Het16043i is the heteroplasmy score of individual i generated from sites between bases 16043 and 16238. Het16469i is the heteroplasmy score of individual i generated from sites between bases 16469 and 262 and HetTotali is the heteroplasmy score of individual i generated by taking the sum of Het16043i and Het16469i.

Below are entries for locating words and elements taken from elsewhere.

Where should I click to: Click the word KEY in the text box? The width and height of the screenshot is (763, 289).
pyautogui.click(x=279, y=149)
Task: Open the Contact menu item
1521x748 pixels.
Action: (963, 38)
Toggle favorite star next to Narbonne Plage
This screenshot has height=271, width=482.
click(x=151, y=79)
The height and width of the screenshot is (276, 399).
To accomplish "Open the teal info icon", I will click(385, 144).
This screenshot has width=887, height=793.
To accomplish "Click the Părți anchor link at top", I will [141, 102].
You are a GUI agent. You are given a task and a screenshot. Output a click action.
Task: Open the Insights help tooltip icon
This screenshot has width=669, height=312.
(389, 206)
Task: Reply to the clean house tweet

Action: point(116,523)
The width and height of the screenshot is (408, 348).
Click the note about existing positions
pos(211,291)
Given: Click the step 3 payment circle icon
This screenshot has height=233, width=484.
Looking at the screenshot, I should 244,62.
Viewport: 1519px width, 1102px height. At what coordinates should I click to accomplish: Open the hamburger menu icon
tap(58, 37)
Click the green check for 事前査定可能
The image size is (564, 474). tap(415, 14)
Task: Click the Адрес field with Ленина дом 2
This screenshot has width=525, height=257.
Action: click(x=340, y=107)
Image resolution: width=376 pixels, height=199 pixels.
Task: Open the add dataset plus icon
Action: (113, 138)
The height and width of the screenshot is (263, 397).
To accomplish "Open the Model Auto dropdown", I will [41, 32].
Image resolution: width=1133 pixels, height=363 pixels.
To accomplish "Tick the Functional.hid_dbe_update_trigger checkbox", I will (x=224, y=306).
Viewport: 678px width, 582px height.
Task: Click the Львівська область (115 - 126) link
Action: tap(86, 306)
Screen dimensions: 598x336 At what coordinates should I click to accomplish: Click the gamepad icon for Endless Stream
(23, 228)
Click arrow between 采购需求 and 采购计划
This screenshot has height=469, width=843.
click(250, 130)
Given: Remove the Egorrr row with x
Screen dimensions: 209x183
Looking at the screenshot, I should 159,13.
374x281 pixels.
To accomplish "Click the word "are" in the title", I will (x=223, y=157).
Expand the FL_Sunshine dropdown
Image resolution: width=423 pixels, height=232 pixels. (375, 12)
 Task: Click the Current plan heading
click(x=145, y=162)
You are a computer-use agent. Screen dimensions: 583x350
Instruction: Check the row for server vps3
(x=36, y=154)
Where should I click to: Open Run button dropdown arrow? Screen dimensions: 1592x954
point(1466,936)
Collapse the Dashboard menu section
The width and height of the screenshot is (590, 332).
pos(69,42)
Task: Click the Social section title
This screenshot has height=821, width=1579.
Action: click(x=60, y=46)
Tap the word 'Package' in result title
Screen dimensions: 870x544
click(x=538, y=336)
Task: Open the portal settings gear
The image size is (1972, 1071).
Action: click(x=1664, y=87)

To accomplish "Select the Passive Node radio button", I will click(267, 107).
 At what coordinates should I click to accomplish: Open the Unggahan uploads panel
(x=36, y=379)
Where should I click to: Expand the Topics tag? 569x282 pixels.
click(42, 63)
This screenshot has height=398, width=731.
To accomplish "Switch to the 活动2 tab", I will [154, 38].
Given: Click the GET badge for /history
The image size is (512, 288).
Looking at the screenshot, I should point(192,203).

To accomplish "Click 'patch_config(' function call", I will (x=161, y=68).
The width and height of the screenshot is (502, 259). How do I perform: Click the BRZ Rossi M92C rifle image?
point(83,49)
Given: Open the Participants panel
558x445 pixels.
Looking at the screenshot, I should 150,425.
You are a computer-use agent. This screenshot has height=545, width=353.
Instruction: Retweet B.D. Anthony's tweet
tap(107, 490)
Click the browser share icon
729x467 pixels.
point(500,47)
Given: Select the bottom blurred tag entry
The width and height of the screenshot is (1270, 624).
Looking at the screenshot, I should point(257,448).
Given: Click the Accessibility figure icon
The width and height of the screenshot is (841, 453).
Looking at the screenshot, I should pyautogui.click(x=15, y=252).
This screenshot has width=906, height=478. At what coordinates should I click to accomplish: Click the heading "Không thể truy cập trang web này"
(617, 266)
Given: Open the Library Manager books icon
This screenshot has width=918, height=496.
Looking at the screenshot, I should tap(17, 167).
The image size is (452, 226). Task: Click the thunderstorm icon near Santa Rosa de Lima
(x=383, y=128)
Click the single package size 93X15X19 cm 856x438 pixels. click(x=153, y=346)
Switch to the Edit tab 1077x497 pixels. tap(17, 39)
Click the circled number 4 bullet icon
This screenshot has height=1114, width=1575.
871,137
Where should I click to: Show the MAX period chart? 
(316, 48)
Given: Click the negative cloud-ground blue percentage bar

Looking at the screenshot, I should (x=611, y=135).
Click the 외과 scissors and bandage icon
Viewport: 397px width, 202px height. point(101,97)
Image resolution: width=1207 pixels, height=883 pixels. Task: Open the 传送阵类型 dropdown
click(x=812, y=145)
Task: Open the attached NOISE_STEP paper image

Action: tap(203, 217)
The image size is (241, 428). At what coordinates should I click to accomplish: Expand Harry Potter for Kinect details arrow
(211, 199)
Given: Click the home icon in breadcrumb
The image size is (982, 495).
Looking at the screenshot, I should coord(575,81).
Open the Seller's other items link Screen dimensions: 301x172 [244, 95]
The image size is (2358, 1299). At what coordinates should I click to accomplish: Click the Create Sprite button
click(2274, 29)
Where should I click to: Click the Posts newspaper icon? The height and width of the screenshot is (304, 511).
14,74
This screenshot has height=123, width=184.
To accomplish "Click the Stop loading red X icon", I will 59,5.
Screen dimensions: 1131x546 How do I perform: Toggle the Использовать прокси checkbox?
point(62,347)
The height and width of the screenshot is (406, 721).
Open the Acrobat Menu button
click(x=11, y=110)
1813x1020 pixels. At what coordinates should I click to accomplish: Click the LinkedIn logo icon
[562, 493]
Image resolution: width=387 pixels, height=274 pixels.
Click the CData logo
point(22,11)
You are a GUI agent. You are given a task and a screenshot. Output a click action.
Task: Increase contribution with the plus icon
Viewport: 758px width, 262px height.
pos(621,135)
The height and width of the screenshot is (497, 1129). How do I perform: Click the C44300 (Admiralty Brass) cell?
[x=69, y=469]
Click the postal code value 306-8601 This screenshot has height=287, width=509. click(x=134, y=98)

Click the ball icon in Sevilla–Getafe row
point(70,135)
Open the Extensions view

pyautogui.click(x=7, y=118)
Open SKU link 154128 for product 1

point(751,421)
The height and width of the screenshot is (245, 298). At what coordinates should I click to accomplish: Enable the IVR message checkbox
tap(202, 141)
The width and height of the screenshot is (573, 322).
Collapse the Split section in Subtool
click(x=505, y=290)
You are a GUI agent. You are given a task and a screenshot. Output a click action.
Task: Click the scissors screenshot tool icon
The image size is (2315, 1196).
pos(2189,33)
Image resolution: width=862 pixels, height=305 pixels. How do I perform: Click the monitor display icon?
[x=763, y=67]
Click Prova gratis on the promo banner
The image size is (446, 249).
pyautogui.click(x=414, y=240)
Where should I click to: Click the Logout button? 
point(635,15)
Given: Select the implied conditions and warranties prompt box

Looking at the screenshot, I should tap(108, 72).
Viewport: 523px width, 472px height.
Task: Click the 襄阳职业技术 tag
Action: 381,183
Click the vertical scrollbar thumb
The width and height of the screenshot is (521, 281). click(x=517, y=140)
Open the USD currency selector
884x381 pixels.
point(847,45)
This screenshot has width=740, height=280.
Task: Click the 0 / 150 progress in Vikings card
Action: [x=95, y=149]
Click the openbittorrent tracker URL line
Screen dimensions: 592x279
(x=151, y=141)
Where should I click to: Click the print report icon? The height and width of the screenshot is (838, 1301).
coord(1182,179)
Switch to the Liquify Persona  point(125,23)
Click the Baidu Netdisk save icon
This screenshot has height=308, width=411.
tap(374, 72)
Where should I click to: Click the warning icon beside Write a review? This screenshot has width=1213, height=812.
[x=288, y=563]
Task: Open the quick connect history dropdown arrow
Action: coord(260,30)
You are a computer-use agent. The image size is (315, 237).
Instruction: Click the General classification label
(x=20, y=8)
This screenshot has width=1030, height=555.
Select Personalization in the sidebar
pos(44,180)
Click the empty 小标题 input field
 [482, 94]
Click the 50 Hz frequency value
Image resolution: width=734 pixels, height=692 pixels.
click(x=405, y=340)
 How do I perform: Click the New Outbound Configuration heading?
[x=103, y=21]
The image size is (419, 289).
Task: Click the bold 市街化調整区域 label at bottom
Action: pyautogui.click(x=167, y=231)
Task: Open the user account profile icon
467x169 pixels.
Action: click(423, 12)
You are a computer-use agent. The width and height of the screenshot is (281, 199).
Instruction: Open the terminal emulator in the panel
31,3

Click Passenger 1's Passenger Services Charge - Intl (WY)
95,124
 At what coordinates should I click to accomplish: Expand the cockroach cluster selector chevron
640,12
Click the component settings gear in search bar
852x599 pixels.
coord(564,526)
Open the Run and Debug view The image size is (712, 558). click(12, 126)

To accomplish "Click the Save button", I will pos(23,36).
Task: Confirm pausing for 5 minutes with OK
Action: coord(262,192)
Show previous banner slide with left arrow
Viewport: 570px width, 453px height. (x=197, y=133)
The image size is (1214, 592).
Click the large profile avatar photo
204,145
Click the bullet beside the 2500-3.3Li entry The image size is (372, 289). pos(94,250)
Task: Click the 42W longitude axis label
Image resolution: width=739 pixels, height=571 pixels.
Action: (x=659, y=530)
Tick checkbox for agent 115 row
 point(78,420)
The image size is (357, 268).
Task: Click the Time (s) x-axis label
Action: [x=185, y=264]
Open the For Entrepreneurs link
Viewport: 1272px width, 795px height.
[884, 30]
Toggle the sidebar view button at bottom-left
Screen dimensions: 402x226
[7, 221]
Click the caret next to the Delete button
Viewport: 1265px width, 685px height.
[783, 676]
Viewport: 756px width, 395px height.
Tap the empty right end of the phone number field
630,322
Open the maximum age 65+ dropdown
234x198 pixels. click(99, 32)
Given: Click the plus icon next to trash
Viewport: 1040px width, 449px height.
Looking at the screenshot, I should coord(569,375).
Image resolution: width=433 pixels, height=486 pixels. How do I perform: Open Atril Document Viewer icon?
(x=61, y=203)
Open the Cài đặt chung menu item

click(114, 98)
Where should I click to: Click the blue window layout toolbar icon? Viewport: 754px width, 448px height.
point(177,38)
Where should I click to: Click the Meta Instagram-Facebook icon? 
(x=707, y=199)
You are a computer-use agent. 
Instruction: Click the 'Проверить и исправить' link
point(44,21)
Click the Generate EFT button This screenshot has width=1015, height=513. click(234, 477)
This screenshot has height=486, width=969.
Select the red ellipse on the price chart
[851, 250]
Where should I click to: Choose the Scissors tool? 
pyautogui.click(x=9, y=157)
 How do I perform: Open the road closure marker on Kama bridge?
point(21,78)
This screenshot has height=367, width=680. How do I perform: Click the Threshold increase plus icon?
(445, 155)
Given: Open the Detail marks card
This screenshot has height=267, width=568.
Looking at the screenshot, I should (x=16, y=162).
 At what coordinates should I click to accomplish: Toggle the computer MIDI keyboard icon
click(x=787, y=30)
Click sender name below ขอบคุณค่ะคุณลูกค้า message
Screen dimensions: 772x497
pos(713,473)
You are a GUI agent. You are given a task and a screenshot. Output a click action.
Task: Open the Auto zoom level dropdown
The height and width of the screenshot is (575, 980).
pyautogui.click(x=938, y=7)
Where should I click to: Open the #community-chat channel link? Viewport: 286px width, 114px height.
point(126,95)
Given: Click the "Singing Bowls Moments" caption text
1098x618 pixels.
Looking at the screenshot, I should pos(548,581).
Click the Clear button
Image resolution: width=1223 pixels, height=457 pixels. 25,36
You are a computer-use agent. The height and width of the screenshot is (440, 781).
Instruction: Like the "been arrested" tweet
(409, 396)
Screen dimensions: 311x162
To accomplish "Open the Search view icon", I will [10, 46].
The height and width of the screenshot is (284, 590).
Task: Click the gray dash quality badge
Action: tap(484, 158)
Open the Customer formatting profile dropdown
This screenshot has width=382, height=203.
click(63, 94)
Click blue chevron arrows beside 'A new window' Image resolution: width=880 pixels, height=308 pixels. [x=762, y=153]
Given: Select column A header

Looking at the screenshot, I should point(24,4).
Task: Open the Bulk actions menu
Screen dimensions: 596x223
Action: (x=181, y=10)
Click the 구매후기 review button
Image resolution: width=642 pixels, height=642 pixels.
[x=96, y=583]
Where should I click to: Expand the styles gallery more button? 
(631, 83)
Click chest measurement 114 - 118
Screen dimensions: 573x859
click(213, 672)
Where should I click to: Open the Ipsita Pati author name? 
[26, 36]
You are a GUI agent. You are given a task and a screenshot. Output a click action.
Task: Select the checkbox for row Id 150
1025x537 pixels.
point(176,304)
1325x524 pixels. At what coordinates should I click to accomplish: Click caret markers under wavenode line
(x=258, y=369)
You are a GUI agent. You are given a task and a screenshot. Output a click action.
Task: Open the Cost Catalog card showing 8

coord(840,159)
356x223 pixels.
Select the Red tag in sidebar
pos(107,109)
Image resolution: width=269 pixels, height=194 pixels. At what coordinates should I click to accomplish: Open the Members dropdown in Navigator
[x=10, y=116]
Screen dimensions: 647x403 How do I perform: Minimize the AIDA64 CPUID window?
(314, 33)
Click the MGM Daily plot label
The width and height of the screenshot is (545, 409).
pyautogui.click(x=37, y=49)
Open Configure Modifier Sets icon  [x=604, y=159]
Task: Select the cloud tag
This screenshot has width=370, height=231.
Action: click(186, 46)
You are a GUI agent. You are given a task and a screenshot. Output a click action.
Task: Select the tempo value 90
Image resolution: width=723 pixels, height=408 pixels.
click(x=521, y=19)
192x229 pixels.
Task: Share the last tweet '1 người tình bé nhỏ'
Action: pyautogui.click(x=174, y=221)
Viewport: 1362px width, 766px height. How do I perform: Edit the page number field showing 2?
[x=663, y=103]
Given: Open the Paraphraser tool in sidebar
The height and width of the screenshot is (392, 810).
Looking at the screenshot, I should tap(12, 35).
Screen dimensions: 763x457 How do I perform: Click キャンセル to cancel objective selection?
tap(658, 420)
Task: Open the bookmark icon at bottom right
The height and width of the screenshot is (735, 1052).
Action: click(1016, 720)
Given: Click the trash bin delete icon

Quality control and association analysis of MT SNPs with heteroplasmy

Plink 1.90b6.969 was used to perform quality control and association analysis. We ensured that no individuals had a genotyping rate less than 20%, discordant sex data, or were duplicated or shared significant identity-by-descent. Because of limited sample size, SNPs with minor allele frequency less than or equal to 0.09 as well as those not in Hardy-Weinburg equilibrium (P < 1.0 × 10–6) were removed. Of the 60 samples in our cohort of LCLs, we found that three individuals of non-European ancestry (2 Chinese, 1 African-American) were stratified in PCA (Fig. S3). We used Plink to implement a generalized linear regression model for the remaining 42 MT SNPs for the 60 LCL samples in our cohort, including the first two principal components from PCA as covariates, with HetTotali and calculated the overall association statistics (Table S9).

Ethical approval

The use of the human cell lines for research in this work was determined to not be human subjects research by the IRB of UMass Chan Medical School (H00021419).